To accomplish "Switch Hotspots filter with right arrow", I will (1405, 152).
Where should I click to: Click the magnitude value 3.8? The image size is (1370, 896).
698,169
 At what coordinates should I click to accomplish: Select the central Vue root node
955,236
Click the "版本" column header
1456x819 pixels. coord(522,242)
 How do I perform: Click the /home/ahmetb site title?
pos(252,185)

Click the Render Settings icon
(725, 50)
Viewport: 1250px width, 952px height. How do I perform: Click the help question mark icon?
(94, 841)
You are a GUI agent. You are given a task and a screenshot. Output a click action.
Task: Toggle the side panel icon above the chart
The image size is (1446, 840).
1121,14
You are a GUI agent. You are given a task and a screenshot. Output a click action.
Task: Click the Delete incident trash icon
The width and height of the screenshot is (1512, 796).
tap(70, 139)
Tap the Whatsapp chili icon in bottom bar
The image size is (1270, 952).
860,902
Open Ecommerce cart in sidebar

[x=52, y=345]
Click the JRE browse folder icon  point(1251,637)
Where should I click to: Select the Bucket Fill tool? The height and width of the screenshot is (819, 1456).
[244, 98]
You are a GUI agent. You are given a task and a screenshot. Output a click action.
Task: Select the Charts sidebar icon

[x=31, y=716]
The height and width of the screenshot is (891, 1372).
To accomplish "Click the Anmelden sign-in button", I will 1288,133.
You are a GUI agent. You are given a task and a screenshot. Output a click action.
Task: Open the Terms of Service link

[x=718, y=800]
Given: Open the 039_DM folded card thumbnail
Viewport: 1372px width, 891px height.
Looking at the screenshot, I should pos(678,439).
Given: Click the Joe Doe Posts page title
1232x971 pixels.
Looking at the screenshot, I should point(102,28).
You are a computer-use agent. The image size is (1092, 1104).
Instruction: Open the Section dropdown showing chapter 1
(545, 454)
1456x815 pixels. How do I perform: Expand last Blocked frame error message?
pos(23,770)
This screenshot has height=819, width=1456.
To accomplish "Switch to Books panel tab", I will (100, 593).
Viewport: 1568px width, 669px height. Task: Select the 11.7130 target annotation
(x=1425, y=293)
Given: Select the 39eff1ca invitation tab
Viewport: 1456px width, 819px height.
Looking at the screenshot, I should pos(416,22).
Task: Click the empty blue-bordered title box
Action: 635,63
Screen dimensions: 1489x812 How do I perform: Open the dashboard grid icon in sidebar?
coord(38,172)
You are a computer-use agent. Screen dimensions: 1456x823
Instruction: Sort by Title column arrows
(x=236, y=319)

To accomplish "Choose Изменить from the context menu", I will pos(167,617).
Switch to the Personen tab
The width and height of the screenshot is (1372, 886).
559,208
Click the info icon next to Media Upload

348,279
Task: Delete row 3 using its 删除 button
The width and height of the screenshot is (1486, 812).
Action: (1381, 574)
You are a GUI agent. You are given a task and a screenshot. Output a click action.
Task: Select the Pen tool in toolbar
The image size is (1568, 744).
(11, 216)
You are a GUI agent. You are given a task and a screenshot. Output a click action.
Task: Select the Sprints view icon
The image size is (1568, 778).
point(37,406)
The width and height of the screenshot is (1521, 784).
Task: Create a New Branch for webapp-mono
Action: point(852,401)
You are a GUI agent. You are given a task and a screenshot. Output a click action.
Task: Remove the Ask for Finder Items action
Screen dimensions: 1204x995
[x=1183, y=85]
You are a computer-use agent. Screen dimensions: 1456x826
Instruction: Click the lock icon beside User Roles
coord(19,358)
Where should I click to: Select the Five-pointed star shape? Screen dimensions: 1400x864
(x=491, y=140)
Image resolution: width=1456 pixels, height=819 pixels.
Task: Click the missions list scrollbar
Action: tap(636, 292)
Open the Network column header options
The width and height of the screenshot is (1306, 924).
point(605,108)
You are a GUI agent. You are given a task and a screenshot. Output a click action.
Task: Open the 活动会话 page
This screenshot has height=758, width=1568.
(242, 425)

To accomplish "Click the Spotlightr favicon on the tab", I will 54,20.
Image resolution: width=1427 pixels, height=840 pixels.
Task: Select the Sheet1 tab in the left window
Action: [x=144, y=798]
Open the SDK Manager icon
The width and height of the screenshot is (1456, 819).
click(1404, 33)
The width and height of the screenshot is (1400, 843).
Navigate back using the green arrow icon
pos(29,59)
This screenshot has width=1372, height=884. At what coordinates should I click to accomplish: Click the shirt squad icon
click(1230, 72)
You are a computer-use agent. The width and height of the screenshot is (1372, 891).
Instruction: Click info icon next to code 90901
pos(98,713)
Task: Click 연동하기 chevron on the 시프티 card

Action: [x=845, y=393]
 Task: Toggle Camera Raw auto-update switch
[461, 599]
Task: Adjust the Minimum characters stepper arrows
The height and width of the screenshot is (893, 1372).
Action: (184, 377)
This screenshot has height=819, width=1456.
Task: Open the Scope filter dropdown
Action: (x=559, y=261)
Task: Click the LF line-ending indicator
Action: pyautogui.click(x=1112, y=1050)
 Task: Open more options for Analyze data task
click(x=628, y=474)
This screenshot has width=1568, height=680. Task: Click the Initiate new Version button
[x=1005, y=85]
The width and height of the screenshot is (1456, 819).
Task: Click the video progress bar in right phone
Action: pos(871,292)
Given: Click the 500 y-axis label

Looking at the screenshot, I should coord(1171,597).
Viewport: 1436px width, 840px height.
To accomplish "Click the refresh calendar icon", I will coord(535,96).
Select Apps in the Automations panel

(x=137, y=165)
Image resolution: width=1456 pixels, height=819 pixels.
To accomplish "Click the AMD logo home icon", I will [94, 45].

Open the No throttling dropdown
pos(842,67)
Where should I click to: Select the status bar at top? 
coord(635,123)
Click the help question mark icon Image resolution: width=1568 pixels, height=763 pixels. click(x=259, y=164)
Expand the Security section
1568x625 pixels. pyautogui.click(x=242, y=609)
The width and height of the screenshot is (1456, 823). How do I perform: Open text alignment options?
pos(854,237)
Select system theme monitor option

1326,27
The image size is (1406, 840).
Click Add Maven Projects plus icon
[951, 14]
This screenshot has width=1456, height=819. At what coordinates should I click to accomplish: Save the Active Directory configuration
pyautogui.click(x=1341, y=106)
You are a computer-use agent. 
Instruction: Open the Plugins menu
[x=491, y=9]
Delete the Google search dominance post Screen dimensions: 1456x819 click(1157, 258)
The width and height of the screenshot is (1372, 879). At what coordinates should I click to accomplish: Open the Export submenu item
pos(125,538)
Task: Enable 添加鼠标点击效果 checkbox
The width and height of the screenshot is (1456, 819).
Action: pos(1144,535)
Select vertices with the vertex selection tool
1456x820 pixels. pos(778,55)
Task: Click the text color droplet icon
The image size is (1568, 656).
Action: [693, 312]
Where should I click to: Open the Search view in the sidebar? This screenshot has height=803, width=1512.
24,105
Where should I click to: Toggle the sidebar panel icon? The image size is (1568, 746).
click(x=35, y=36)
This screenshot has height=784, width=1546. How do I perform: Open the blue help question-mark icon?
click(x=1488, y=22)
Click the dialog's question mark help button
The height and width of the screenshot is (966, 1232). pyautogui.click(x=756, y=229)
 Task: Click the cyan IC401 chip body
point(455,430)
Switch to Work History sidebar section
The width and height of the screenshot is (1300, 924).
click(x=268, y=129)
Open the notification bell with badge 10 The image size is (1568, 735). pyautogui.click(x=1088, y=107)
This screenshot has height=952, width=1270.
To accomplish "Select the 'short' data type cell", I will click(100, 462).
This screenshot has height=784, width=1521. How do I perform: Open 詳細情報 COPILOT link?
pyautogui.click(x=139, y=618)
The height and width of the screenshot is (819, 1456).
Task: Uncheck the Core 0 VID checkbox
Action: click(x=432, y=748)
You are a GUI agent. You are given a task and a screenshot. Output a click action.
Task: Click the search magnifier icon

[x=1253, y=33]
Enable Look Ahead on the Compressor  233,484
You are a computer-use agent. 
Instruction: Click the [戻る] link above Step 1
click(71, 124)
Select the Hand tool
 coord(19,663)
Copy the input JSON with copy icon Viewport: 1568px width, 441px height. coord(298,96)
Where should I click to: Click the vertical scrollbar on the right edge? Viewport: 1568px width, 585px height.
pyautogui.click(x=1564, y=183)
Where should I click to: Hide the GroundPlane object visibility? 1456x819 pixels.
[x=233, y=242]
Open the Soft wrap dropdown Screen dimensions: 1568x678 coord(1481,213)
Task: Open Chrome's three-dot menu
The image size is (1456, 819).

· · · ·

## EXERCISE AIM
Whenever a line of the data includes "computer", copy that line.

## SOLUTION TO THE PROBLEM
You are a computer-use agent. The image size is (1092, 1104).
You are a computer-use agent. Screen dimensions: 1456x823
You are a computer-use agent. Screen dimensions: 1456x826
You are a computer-use agent. The width and height of the screenshot is (1372, 891).
You are a computer-use agent. 
You are a computer-use agent. 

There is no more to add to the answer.